From: Minchan Kim <minchan.kim@gmail.com>
To: Wu Fengguang <fengguang.wu@intel.com>
Cc: Dave Chinner <david@fromorbit.com>,
Christoph Hellwig <hch@infradead.org>,
Mel Gorman <mgorman@suse.de>,
Johannes Weiner <jweiner@redhat.com>,
"xfs@oss.sgi.com" <xfs@oss.sgi.com>,
"linux-mm@kvack.org" <linux-mm@kvack.org>
Subject: Re: [PATCH 03/27] xfs: use write_cache_pages for writeback clustering
Date: Wed, 6 Jul 2011 15:47:02 +0900 [thread overview]
Message-ID: <CAEwNFnCjqxBGmffeDV4_U=gxz6nz6BHyocb5T=QdCP4fT2knPA@mail.gmail.com> (raw)
In-Reply-To: <20110706045301.GA11604@localhost>
On Wed, Jul 6, 2011 at 1:53 PM, Wu Fengguang <fengguang.wu@intel.com> wrote:
> On Mon, Jul 04, 2011 at 11:25:34AM +0800, Dave Chinner wrote:
>> On Fri, Jul 01, 2011 at 11:41:36PM +0800, Wu Fengguang wrote:
>> > Christoph,
>> >
>> > On Fri, Jul 01, 2011 at 05:33:05PM +0800, Christoph Hellwig wrote:
>> > > Johannes, Mel, Wu,
>> > >
>> > > Dave has been stressing some XFS patches of mine that remove the XFS
>> > > internal writeback clustering in favour of using write_cache_pages.
>> > >
>> > > As part of investigating the behaviour he found out that we're still
>> > > doing lots of I/O from the end of the LRU in kswapd. Not only is that
>> > > pretty bad behaviour in general, but it also means we really can't
>> > > just remove the writeback clustering in writepage given how much
>> > > I/O is still done through that.
>> > >
>> > > Any chance we could the writeback vs kswap behaviour sorted out a bit
>> > > better finally?
>> >
>> > I once tried this approach:
>> >
>> > http://www.spinics.net/lists/linux-mm/msg09202.html
>> >
>> > It used a list structure that is not linearly scalable, however that
>> > part should be independently improvable when necessary.
>>
>> I don't think that handing random writeback to the flusher thread is
>> much better than doing random writeback directly. Yes, you added
>> some clustering, but I'm still don't think writing specific pages is
>> the best solution.
>
> I agree that the VM should avoid writing specific pages as much as
> possible. Mostly often, it's indeed OK to just skip sporadically
> encountered dirty page and reclaim the clean pages presumably not
> far away in the LRU list. So your 2-liner patch is all good if
> constraining it to low scan pressure, which will look like
>
> if (priority == DEF_PRIORITY)
> tag PG_reclaim on encountered dirty pages and
> skip writing it
>
> However the VM in general does need the ability to write specific
> pages, such as when reclaiming from specific zone/memcg. So I'll still
> propose to do bdi_start_inode_writeback().
>
> Below is the patch rebased to linux-next. It's good enough for testing
> purpose, and I guess even with the ->nr_pages work issue, it's
> complete enough to get roughly the same performance as your 2-liner
> patch.
>
>> > The real problem was, it seem to not very effective in my test runs.
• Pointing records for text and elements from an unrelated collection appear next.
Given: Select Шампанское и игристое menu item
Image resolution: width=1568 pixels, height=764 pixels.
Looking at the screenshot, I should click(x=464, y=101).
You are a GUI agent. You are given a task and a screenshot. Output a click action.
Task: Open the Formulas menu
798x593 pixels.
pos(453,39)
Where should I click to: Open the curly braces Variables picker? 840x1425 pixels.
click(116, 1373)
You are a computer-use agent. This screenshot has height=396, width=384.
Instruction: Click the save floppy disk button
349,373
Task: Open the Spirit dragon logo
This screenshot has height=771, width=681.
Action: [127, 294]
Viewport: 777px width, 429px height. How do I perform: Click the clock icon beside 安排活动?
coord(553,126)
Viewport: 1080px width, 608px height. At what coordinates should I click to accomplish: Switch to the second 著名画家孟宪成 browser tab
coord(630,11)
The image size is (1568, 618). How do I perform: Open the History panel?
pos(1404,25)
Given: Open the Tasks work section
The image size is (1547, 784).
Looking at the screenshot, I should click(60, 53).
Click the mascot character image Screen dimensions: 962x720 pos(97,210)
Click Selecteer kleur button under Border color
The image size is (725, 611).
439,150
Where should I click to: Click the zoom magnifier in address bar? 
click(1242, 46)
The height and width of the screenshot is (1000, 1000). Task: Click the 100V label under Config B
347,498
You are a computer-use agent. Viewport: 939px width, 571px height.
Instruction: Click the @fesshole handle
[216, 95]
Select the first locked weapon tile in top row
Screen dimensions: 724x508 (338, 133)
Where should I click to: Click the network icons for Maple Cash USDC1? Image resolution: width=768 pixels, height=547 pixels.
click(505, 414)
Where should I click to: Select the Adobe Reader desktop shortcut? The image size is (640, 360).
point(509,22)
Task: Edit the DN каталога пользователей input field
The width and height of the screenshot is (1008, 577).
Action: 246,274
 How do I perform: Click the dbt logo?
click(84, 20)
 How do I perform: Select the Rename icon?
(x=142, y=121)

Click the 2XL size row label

>> > I found many ->nr_pages works queued before the ->inode works, which
>> > effectively makes the flusher working on more dispersed pages rather
>> > than focusing on the dirty pages encountered in LRU reclaim.
>>
>> But that's really just an implementation issue related to how you
>> tried to solve the problem. That could be addressed.
>>
>> However, what I'm questioning is whether we should even care what
>> page memory reclaim wants to write - it seems to make fundamentally
>> bad decisions from an IO persepctive.
>>
>> We have to remember that memory reclaim is doing LRU reclaim and the
>> flusher threads are doing "oldest first" writeback. IOWs, both are trying
>> to operate in the same direction (oldest to youngest) for the same
>> purpose. The fundamental problem that occurs when memory reclaim
>> starts writing pages back from the LRU is this:
>>
>> - memory reclaim has run ahead of IO writeback -
>>
>> The LRU usually looks like this:
>>
>> oldest youngest
>> +---------------+---------------+--------------+
>> clean writeback dirty
>> ^ ^
>> | |
>> | Where flusher will next work from
>> | Where kswapd is working from
>> |
>> IO submitted by flusher, waiting on completion
>>
>>
>> If memory reclaim is hitting dirty pages on the LRU, it means it has
>> got ahead of writeback without being throttled - it's passed over
>> all the pages currently under writeback and is trying to write back
>> pages that are *newer* than what writeback is working on. IOWs, it
>> starts trying to do the job of the flusher threads, and it does that
>> very badly.
>>
>> The $100 question is ∗why is it getting ahead of writeback*?
>
> The most important case is: faster reader + relatively slow writer.
>
> Assume for every 10 pages read, 1 page is dirtied, and the dirty speed
> is fast enough to trigger the 20% dirty ratio and hence dirty balancing.
>
> That pattern is able to evenly distribute dirty pages all over the LRU
> list and hence trigger lots of pageout()s. The "skip reclaim writes on
> low pressure" approach can fix this case.
>
> Thanks,
> Fengguang
> ---
> Subject: writeback: introduce bdi_start_inode_writeback()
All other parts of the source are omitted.